Other groups, including Doctors Without Borders, the emergency medical aid group, already are exploring drone use in the field. The group worked with the Menlo Park, Calif.-based company Matternet in 2014 to send samples via drone from patients with suspected tuberculosis from remote health centers in the Pacific island nation of Papua New Guinea to a hospital in Kerema, a regional capital. Officials are exploring ways to send back results and treatments.

Matternet also has said it would develop drone systems in the Dominican Republic and Malawi to transport medical tests and blood samples from remote villages to labs, bypassing muddy roads and treacherous waters.

A San Francisco-based company called Zipline is working with the government of Rwanda in central Africa to parachute blood products to remote areas from drones.

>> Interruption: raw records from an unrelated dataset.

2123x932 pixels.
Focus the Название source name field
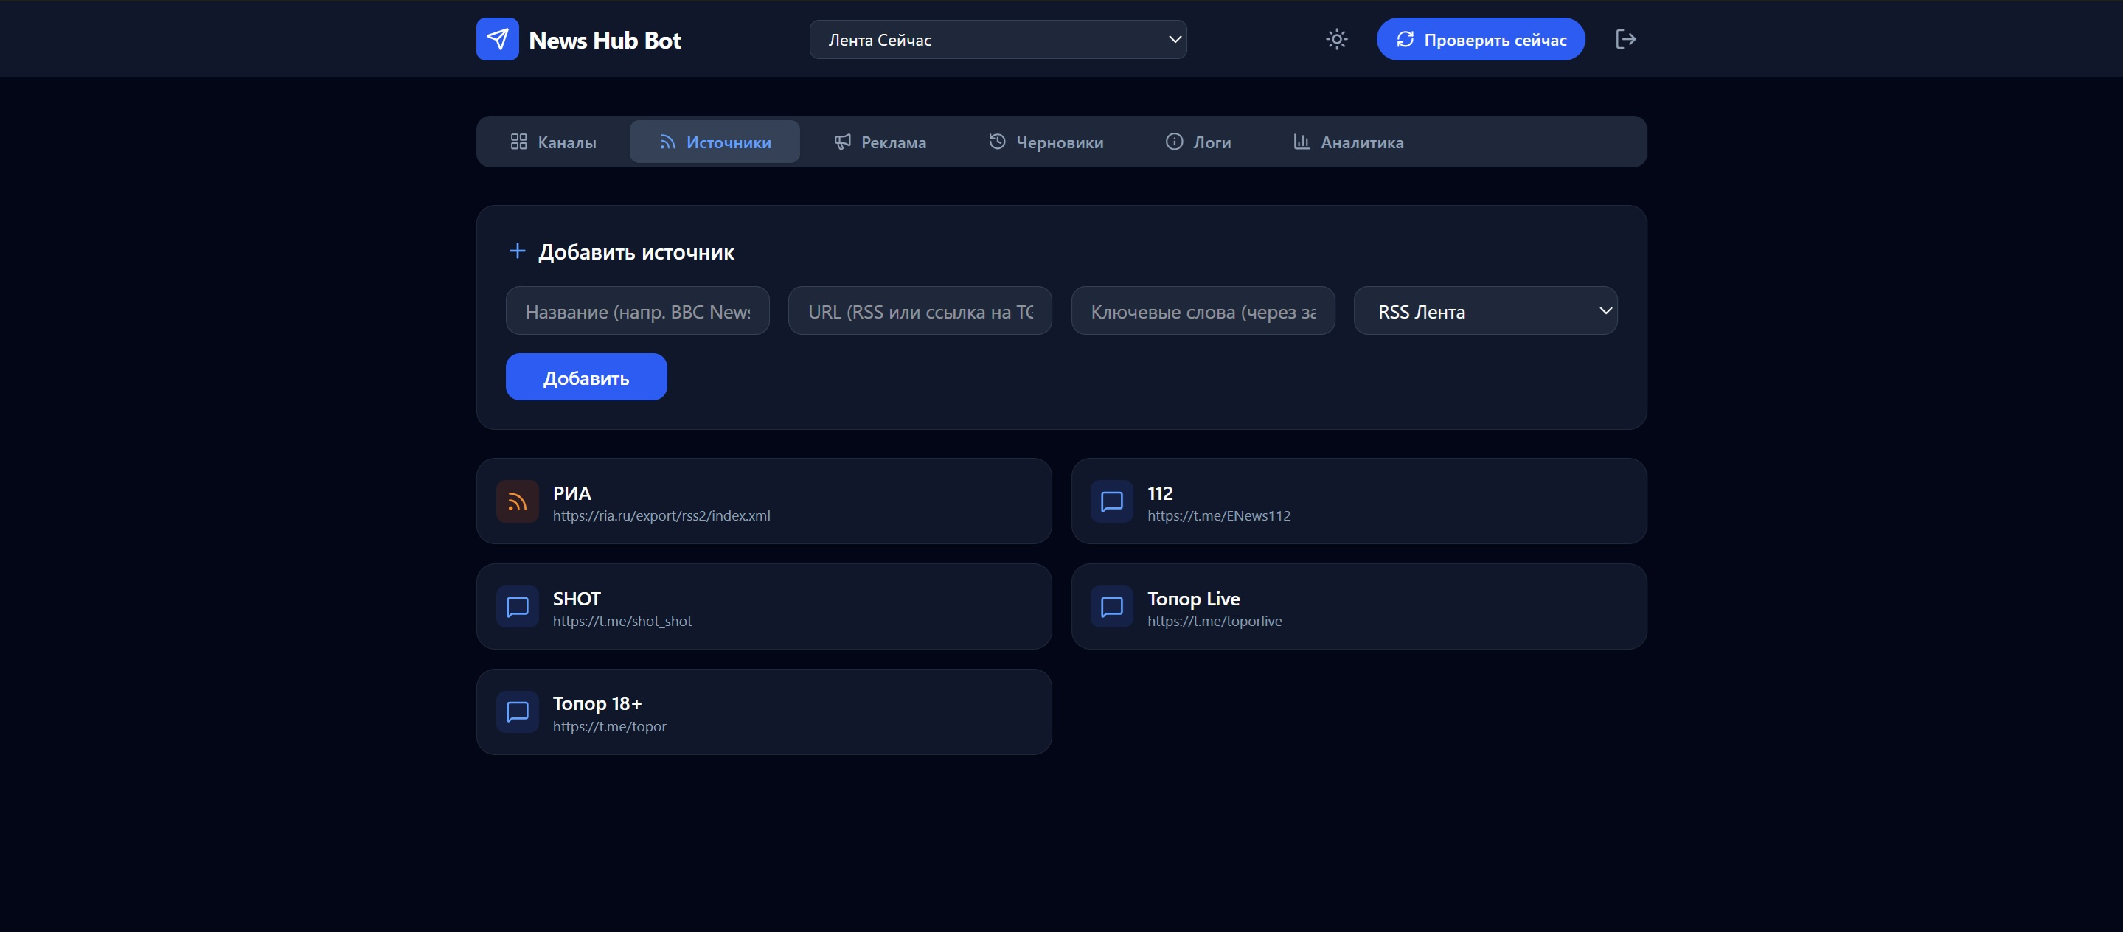637,311
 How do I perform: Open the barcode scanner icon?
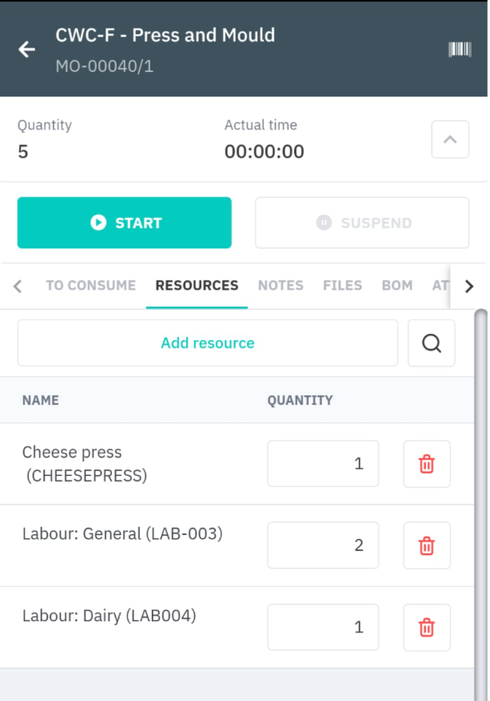click(460, 50)
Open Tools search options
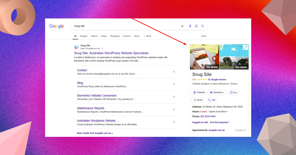Image resolution: width=296 pixels, height=155 pixels. (x=204, y=36)
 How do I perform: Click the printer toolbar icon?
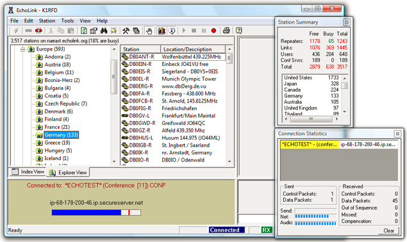click(226, 31)
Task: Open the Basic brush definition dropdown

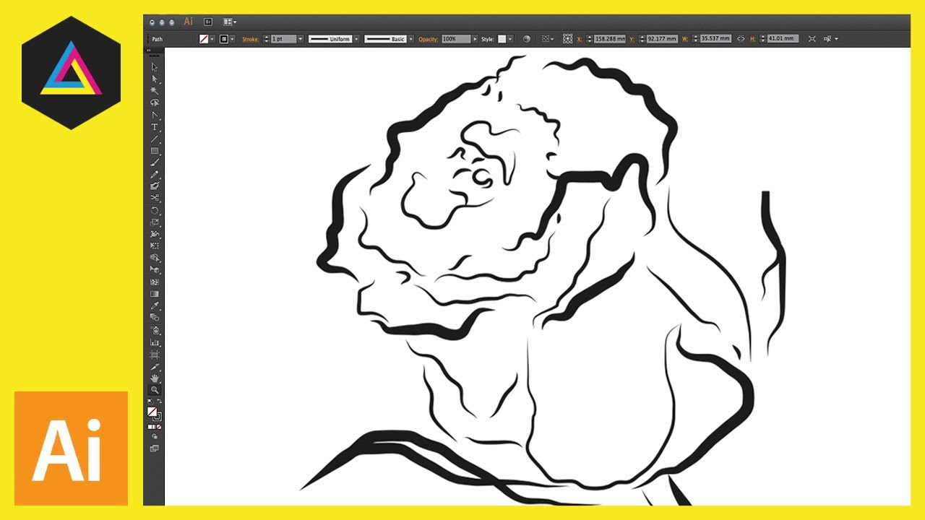Action: 411,39
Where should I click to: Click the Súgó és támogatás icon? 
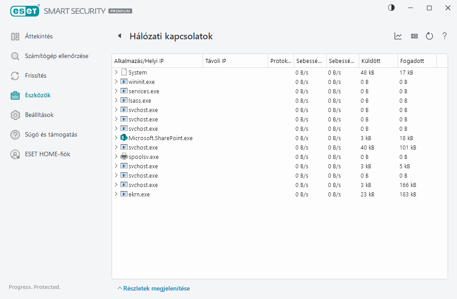14,134
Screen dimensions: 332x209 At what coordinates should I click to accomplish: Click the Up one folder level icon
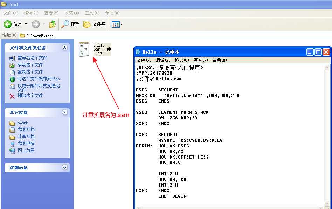click(53, 24)
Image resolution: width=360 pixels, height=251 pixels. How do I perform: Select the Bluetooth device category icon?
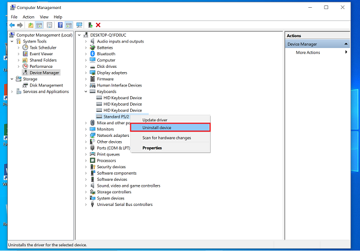point(93,54)
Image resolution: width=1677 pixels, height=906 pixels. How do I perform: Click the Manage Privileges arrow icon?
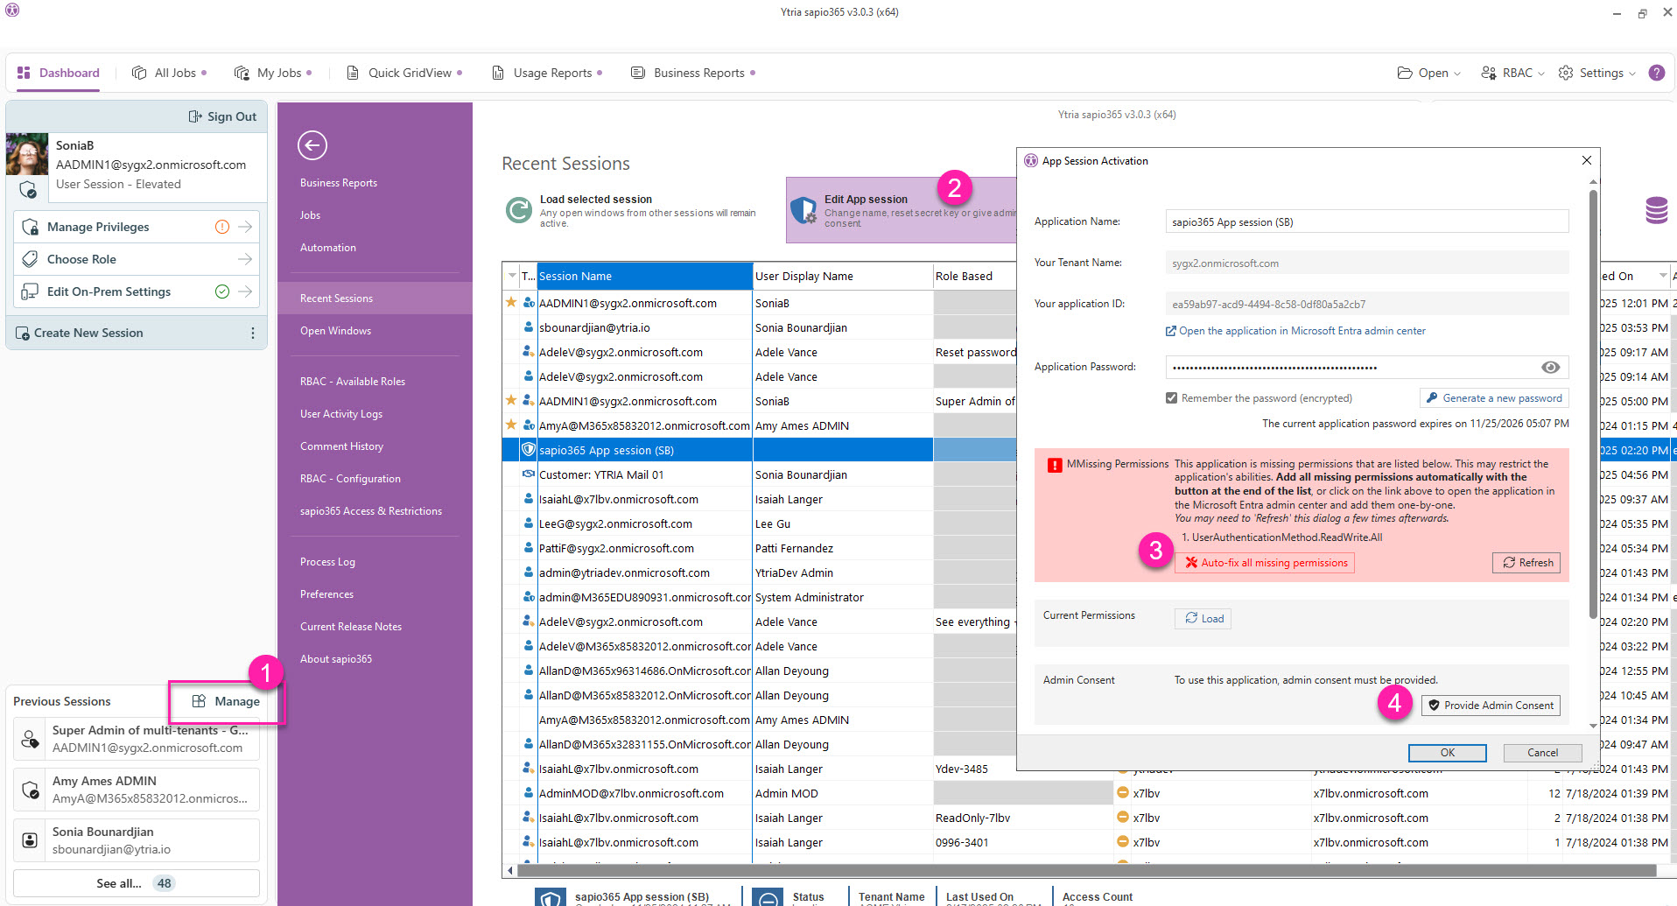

The firm plans eventually to expand to other products and countries.

Back in Maryland, the University of Maryland Shore Regional Health tested drone delivery of medications in August. Officials used vials of saline to stand in for epinephrine, used to treat severe allergic reactions.

A Talon 120LE drone flew 12 miles from Southern Maryland across the Chesapeake Bay to an airport near Shore Regional's Cambridge hospital. With an Eastern Shore service area of 2,700 square miles surrounded by water, officials said they want backup transportation for medical supplies during weather emergencies or natural disasters. Eventually supplies could be delivered directly to patients.

The test was conducted with the University of Maryland Unmanned Aircraft Systems Test Site, a project housed in the School of Engineering.

"Imagine being able to deploy insulin or another critical medication to someone in need by landing or dropping it right in their backyard," Matthew Scassero, the test site director, said in a statement.

For Amukele's project at Hopkins, he and Jeff Street, a Hopkins drone engineer, began work when a medical student they knew asked for help delivering medications in remote areas of India.

They got funding from Hopkins and the Blum-Kovler Foundation and bought an off-the-shelf DJI S900 drone made for commercial cinematography that costs about $10,000 and comes with extra motors and batteries should the main ones fail. They removed the cameras and added a cooler, which they are replacing with a specially designed refrigerated box engineered to withstand a hard landing.

"Ultimately we think drones will serve different purposes in different places," Amukele said. "There will be a lot of collaboration to figure that out."